Some of this reflects natural wealth accumulation over time, and there is nothing wrong with that. But why does the modern welfare state magnify the disparity? As [Russ] Green explains, “retired millionaires have become the greatest recipients of government aid,” as Social Security can redistribute up to $60,000 a year to an individual and $117,000 to a household. “Meanwhile,” Green notes, “Medicare programs are paying for golf balls, greens fees, social club memberships, horseback riding lessons, and pet food.”
Younger Americans are also on the hook for about $73 trillion in unfunded obligations projected over the next 75 years, making now the time to act. Some defenders of the status quo argue that higher taxes will fix the problem, but it would again fall on younger earners to continue redistributing benefits to the same affluent seniors, worsening the generational imbalance. The problem is not a lack of revenue; it’s a benefit structure that ignores modern demographics, modern wealth patterns, and basic fairness. Paying less to seniors who don’t need the money is the only fair reform to this dilemma.
Every time someone points these facts out, defenders respond reflexively: “But seniors paid in. They earned it.” No, not all of it. Not in any meaningful, actuarial sense.

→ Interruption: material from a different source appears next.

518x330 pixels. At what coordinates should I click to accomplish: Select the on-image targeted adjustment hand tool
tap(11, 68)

Matt Yglesias urges his fellow Americans on the political left to quit their unwarranted hostility to oil and gas. A slice:
This won’t be popular with everyone on the left. But President Claudia Sheinbaum in Mexico, Prime Minister Mark Carney in Canada and the labor parties of Norway and Australia have done it. It’s not just about votes; it’s also a realistic path toward a cleaner environment.
Start with the politics. It wasn’t that long ago — in 2012, for Barack Obama’s re-election — that the Democratic Party’s national platform argued that “we can move towards a sustainable energy-independent future if we harness all of America’s great natural resources.”

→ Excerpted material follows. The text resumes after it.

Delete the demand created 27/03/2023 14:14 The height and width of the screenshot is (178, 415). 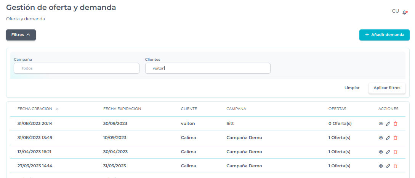395,166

Since then, the party has pivoted toward hostility to oil and gas. In a 2020 debate with Mr. Trump, Joe Biden vowed to focus on a green economy and “transition from the oil industry,” and sought to halt new oil and gas leasing early in his term (though ultimately the industry, after defeating the leasing pause in court, thrived). The animus is often invisible to participants in factional arguments because so many of them are based in coastal metropolises that lack major natural resource industries. But from the standpoint of formerly blue or purple states like Pennsylvania and Ohio — or a place like Texas, where Democrats were once optimistic that a growing Hispanic population would deliver them a vast trove of voters — the change is notable.